FIFA President Joseph S. Blatter and CONCACAF President Jeffrey Webb were both on hand to open proceedings ahead of the various presentations.
The seminar provides insight into where help can be provided and for what regarding FIFA's various development projects, such as the Goal and PERFORMANCE programmes, and CONCACAF's own forms of support. Since 1998, FIFA have invested almost $285m across the confederation and 593 different development projects have been initiated since 2000.
Being kept abreast of the current state of development funding is crucial, according to St Kitts and Nevis General Secretary Stanley Jacobs. “Firstly this seminar acts a refresher, updating us on all the various programmes within the FIFA Development office,” he told FIFA.com. “Secondly it also brings new programmes to our attention that are coming on stream all the time, so the exchange of information is critical to us.”
It's important to know what kind of programmes FIFA are providing, so we can apply depending on what the federation is intending to do itself.
President of the Aruba Football Association Richard Dijkhoff, who was recently elected to the position, believes it provides an invaluable window into how he can develop the association and football further.
“It's important to know what kind of programmes FIFA are providing, so we can apply depending on what the federation is intending to do itself,” he said. “It is really useful for me to get an idea of what I can count on if I knock on FIFA's door.
“After being elected, FIFA undertook a PERFORMANCE programme on the island, focussing on five key areas of analysis. They recommended the federation get a full time technical director and prioritise youth development. During the seminar I saw several programmes we can apply to help meet these targets.”
The wide range of subjects covered during the four days means member associations as disparate as Canada and Haiti can leave with a greater awareness on issues relevant to them, while the very differences between some of those attending allows the chance to glean methods from colleagues abroad.

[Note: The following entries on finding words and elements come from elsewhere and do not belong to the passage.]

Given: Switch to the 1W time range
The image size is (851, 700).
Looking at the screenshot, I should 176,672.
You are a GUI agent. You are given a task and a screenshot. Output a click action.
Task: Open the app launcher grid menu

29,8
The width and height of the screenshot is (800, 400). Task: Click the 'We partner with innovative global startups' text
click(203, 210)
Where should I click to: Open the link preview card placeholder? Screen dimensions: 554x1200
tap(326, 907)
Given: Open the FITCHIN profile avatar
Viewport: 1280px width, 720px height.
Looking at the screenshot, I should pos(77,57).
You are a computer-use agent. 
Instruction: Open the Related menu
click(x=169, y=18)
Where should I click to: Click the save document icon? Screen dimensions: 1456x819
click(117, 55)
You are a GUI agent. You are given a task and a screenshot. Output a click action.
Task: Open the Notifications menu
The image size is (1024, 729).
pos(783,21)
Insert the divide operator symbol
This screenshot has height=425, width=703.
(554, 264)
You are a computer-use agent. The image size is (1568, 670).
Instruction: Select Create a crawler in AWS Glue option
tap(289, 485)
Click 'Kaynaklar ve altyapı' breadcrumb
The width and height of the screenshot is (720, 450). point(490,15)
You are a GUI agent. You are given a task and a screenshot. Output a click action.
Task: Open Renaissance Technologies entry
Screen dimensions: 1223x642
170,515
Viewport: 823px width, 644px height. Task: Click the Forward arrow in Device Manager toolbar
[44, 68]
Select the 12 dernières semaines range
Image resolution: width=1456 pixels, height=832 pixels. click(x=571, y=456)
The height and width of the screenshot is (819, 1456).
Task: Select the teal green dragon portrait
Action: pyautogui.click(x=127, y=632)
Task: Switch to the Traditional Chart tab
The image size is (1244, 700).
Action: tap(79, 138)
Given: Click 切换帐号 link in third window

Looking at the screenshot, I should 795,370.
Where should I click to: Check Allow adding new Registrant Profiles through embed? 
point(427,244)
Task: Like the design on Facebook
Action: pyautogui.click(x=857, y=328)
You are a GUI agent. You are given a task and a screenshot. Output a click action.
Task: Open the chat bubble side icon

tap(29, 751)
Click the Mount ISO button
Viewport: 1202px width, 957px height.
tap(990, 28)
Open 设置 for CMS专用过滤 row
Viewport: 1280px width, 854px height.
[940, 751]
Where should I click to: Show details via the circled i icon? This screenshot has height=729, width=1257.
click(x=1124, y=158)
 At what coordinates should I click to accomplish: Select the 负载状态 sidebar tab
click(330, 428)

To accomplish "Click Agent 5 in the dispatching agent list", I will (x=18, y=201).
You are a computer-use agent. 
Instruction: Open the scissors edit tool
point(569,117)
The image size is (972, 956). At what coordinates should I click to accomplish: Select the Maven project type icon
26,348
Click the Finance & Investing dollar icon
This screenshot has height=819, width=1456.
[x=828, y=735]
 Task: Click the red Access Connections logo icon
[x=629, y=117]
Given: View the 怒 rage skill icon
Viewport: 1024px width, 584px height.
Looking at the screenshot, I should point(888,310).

“Communication, strategy, developing women’s football, ethics, all these topics have been touched on,” Wilner Etienne, Technical Director of the Haiti FA, explained. “We then met with our President and the Secretary General to try and find solutions to manage all these challenges, to erase our weaknesses, and to identify which areas we should improve to have a competitive FA.
“The seminar is also good for sharing. These types of meetings, with the Presidents, the Secretary Generals and Technical Directors, give us a clearer overview of what everybody does in their country.”
Jacobs similarly feels these kind of exchanges between colleagues from differing FA's is beneficial, allowing them maximising of potential and resources available, such as utilising the work of the technical director. “Optimising the function of the technical director position is critical, especially for small member associations that may not have the resources to do it all, so it is very important to us in that regard.”
The number of member associations taking part in the PERFORMANCE programme now stands at 155 globally, with 24 within CONCACAF (66 per cent of the whole confederation), while there have been 630 Goal projects since 1999, with 103 of those based within North and Central America and the Caribbean.
The four-day seminar is part of a series of 11, which are set to run until early 2014, having begun in September in Auckland, New Zealand.